Treating arteries instead of treating risk factors

In 2002, Spence et al.[51] reported that a high carotid plaque burden was a strong predictor of cardiovascular risk. Patients in the top quartile of total plaque area (>119 mm²) had a 19.5% 5-year risk of stroke, cardiovascular death, or myocardial infarction, after adjustment for a broad panel of coronary risk factors. During the first year of follow-up, half the patients had plaque progression despite usual treatment, and those with progression had twice the risk of those events compared to patients with stable plaque or regression. [51] Fuster and colleagues reported that carotid plaque burden was highly correlated with coronary calcium scores[52] and as predictive of cardiovascular risk.[53]

The recognition that usual care was failing half our patients led to a new approach to vascular prevention: “treating arteries instead of treating risk factors.”[54] This approach was implemented in the vascular prevention clinics at our hospital in 2003; by 2010, we had evidence that in high-risk patients with asymptomatic stenosis, it was highly effective. The percentage of patients with TCD microemboli declined from 12.6% to 3.7%, carotid plaque progression slowed significantly, and both the 2-year risk of stroke and myocardial infarction declined by more than 80%. [55]
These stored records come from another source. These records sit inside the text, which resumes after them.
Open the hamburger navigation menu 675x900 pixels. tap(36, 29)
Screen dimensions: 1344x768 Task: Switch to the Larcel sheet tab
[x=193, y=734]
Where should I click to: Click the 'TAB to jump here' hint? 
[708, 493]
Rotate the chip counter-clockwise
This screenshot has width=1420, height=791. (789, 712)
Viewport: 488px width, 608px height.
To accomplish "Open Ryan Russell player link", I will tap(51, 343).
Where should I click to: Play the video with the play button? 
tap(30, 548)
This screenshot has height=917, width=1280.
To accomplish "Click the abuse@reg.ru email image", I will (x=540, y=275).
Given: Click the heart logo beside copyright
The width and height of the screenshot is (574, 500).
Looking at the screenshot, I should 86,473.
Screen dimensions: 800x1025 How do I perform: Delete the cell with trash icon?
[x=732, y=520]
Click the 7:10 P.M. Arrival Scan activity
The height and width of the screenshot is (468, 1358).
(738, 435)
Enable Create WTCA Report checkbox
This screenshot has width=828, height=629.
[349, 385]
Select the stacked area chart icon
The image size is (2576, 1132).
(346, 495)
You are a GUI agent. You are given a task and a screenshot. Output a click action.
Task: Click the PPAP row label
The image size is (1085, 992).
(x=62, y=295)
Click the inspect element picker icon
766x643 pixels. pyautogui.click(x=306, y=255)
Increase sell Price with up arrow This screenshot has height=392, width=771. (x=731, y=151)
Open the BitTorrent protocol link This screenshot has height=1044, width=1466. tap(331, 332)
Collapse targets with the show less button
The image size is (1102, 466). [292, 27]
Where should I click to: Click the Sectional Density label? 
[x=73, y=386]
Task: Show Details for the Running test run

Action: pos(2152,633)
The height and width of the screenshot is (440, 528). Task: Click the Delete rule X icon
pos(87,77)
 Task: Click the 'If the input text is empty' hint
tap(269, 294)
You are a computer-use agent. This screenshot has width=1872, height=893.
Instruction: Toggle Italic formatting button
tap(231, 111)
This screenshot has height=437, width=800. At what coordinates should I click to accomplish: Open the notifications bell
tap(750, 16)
During 15 years of using this approach in thousands of patients, it has become apparent that some patients have “resistant atherosclerosis.” They continue to have plaque progression despite very low levels of serum LDL-C. Both age and renal impairment increase resistance to therapy. Such patients will require new approaches to treat atherosclerosis; one that is contemplated based on our findings regarding the intestinal microbiome is repopulation of the intestinal microbiome.

Conclusion

In recent years, there have been many advances in stroke prevention. Implementing them successfully requires dedication, perseverance, and intelligent interpretation of the evidence. It was estimated in 2007 that recurrent strokes could be reduced by 80% with a combination of lifestyle modification and medical therapy.[56] It seems likely that with recent advances, we could achieve even more. We owe our patients every effort; with the aging of the population, strokes can be expected to increase in frequency, and preventable strokes are disastrous for the patient, the family, and the economy of every country.